The configuration of the capability of IMMNDs to tolerate absence of IMMD is 
proposed to be covered by a new environment variable to be set in immd.conf:

# If the immsv is to allow absence of the IMMD service-id (indefinitely)
# then the config parameter below is to be commented in. Absent IMMD is
# part of the OpenSAF feature "Hydra" which has the goal of increasing
# OpenSAFs resilience in the face of both active and standby SC going down.
# Both SCs being absent implies that all OpenSAF director services are absent
# indefinitely, until an SC is re-established. Prior to the Hydra enhancement,
# departure of both SCs always resulted in a cluster restart. With the Hydra
# enhancement, payloads continue to provide reduced and limited service untill
# an SC-active is re-established. For the IMM service, Hydra is configured by
# commenting in the environment variable below.
# Support for absent IMMD is incompatible with 2PBE. If both are configured
# then 2PBE will win and the absence of IMMD feature will be ignored. An error
# message is printed in this case to the syslog at startup.
# Allowing absent immd is a configuration choice impacting all OpenSAF
# services, not just the immsv. If it is to be allowed then it is not
# sufficient to only configure the immsv for absent immd. 
# The level of service that is provided during absent SC depends on the
# particular service. In the case of the IMM service, the service provided
# during IMMD absence is in essence only the reading of config data. 
#export IMMSV_ABSENT_IMMD_ALLOWED=1



---

** [tickets:#1232] Imm: Support for indefinite absence of IMMDs (Hydra)**

**Status:** assigned
**Milestone:** future
**Created:** Tue Dec 09, 2014 10:47 AM UTC by Anders Bjornerstedt
**Last Updated:** Tue Dec 09, 2014 12:31 PM UTC
**Owner:** Anders Bjornerstedt

This ticket tracks the IMM part of the general ticket (#1132) for supporting 
indefinite absence of SCs (also called HydraV1). The overall goal will of 
course be to minimize the incapacitated "headless" time period. But that second 
part, of how to quickly re-locate and recover an SC, is not really a task for 
the IMM service and thus not an issue for a complete Hydra solution for IMM. 
This is why this ticket is tagged 'Hydra' and not 'HydraV1'.

Ticket #1132 only describes one part of a complete solution to a problem, 
namely how to handle and recover from the loss of SC service. The part of how, 
and how quickly, to recover SC functionality (we can call it HydraV2) is not 
tracked by #1132. It then makes no sense for any user to enable the Hydra 
feature (should it be delivered) as long as *only* HydraV1 is provided. It then 
also makes little sence to deliver only #1132 to an OpenSAF release, since it 
only constitutes half a solution.  

This ticket focuses on allowing the IMM service to "survive", with reasonably 
consistent behavior, in the face of having no director (IMMD), for an 
indefinite period of time.
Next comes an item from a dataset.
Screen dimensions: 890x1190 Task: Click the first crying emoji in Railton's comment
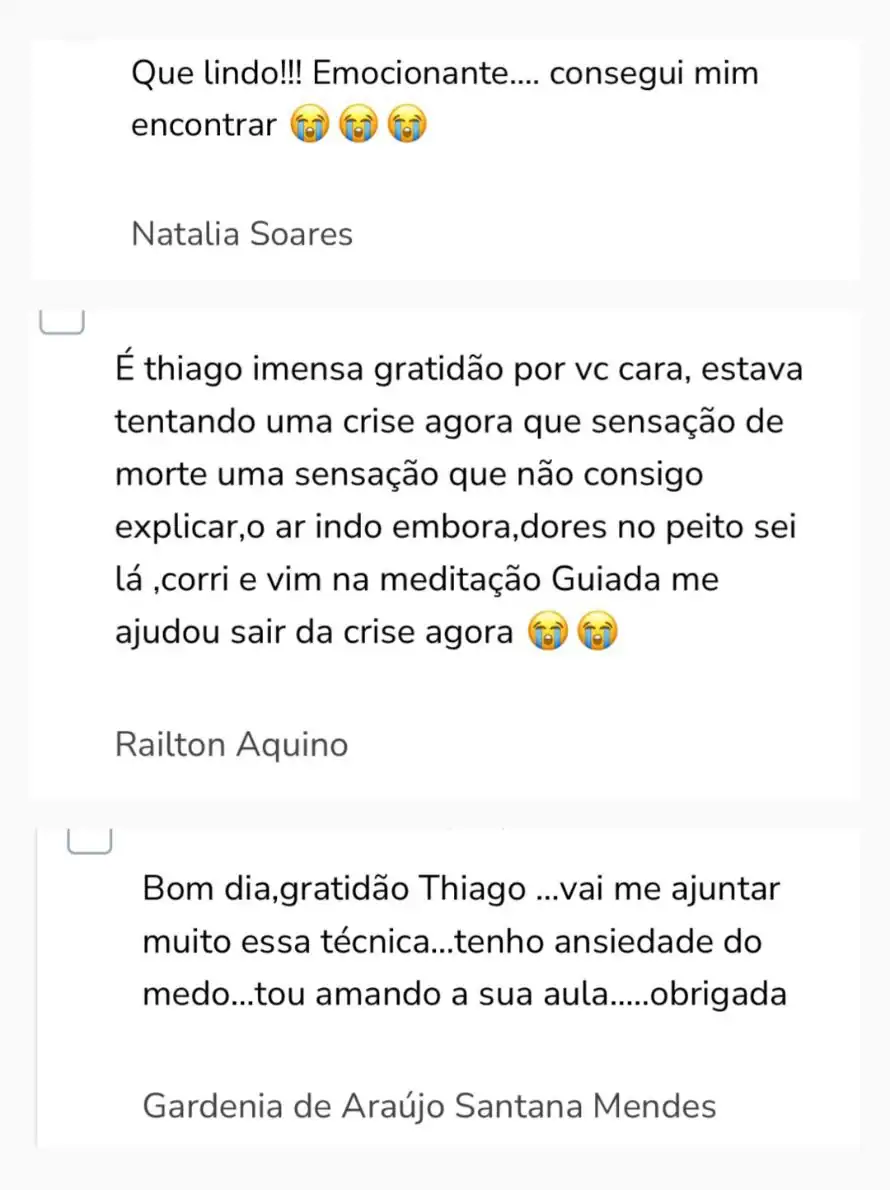click(546, 633)
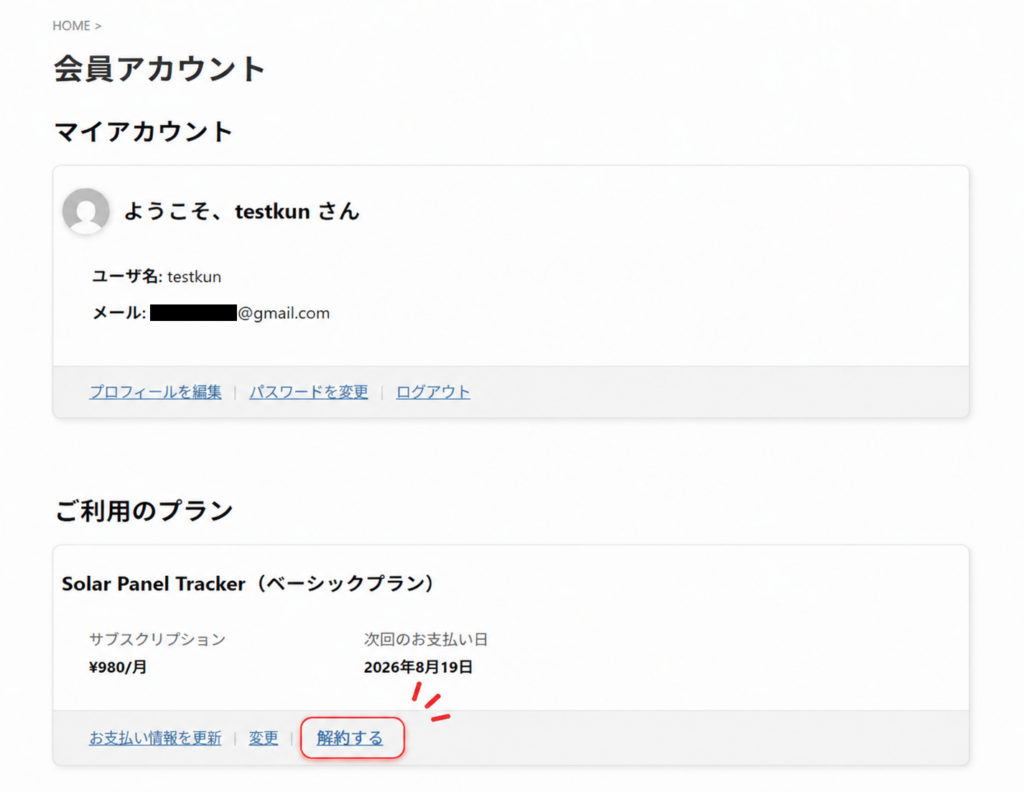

As soon as an SC returns, i.e. as soon as the IMMD 
service returns, then the IMM service will normalize. This *is* covered by this 
ticket.

During the absense of IMMD, imm service will of course be severely degraded. 
The only service that should be expected *indefinitely* is read access to imm 
config data and read access to class descriptions. 

Config data is to be regarded as stable and original data in the imm. The 
service that is configured by that data may not always be able to realize the 
intention of that config data, but that does not alter the primary nature of 
the intention of the config data. So config data can be reliably provided 
during absence of IMMD and read by clients, where these clients can be 
confident that the config data honestly reflects the *intended* configuration. 
But intended may not be the same as actual.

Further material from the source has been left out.